On first learning that we had to read the short novel as part of an English Studies module, I admit I was not at all excited given that I have always dreaded anything typically “horrific” as manifested in any cultural form. However, I must admit that James’s novel took me by pleasant and welcome surprise.
The finesse and elegance of the writing and the structure of the narrative immediately draws one in. The setting is suitably eerie – a company listen attentively to a ghost story narrated from an account given to the story-teller by a governess of whom he once made the acquaintance.
This woman’s experience of the presence of evil while taking care of two children at an isolated country house forms the main body of the text. However, even before we reach this point, the reader is struck by the dynamics of the opening that hint at some special relationship between the governess and the man to whom she has relayed her tale.
The almost uncanny ability of characters to guess the thoughts of others leaves the reader with a sense of wonder and awareness of the inherent subjectivity of narrative, as well as the difficulty of gleaning knowledge from that which is told from another’s perspective.
Despite James’ great craft in this respect, the reader is perhaps more intrigued by the beautiful children, Miles and Flora, of whom the governess is taking care. Corrupted, it would seem, by ghostly presences in the house, their behavior towards the governess and their housekeeper grows increasingly stranger as the story progresses, creating an escalating sense of tension. They are at first trusted by their governess, who eventually finds herself unable to control her fear and suspicion to an end that is as dramatic as it is strikingly silent.

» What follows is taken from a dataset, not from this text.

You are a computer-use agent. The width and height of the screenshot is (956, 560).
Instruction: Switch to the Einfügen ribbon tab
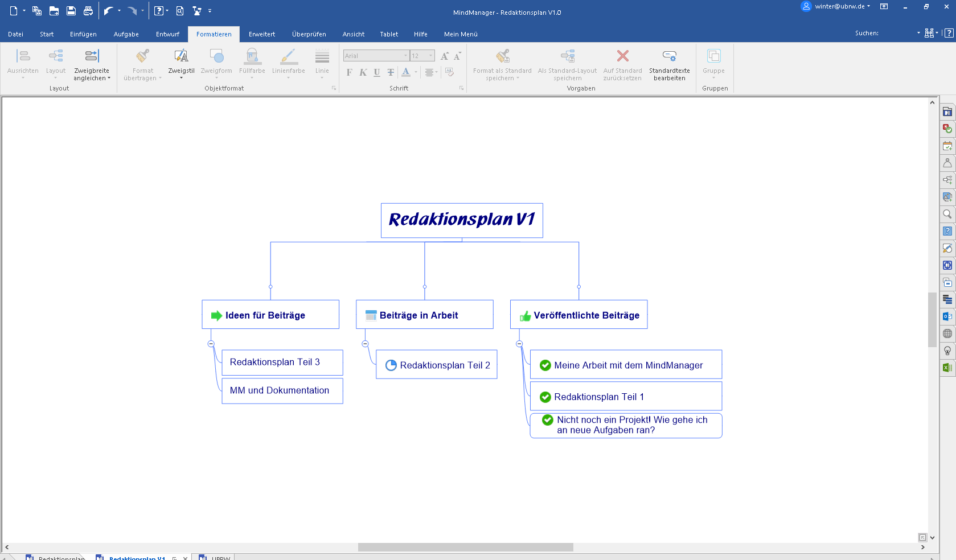(x=83, y=34)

We are as unsure of the children’s corruption as much as we are of the existence of the ghosts. The apparent neuroticism of the governess has repeatedly come under scrutiny from literary critics, yet I believe that she is aware enough of her own, concealed motivations to prove her honesty in this regard and win some respect from the reader.
The thrilling content of the story holds the reader from the beginning all the way to the dramatic close. And though typically concerned with intellectual issues, the tale is a master class in the art of narrative suspense. It is essential reading for any who wishes to relish the joys of a most excellent horror indeed this Hallowe’en.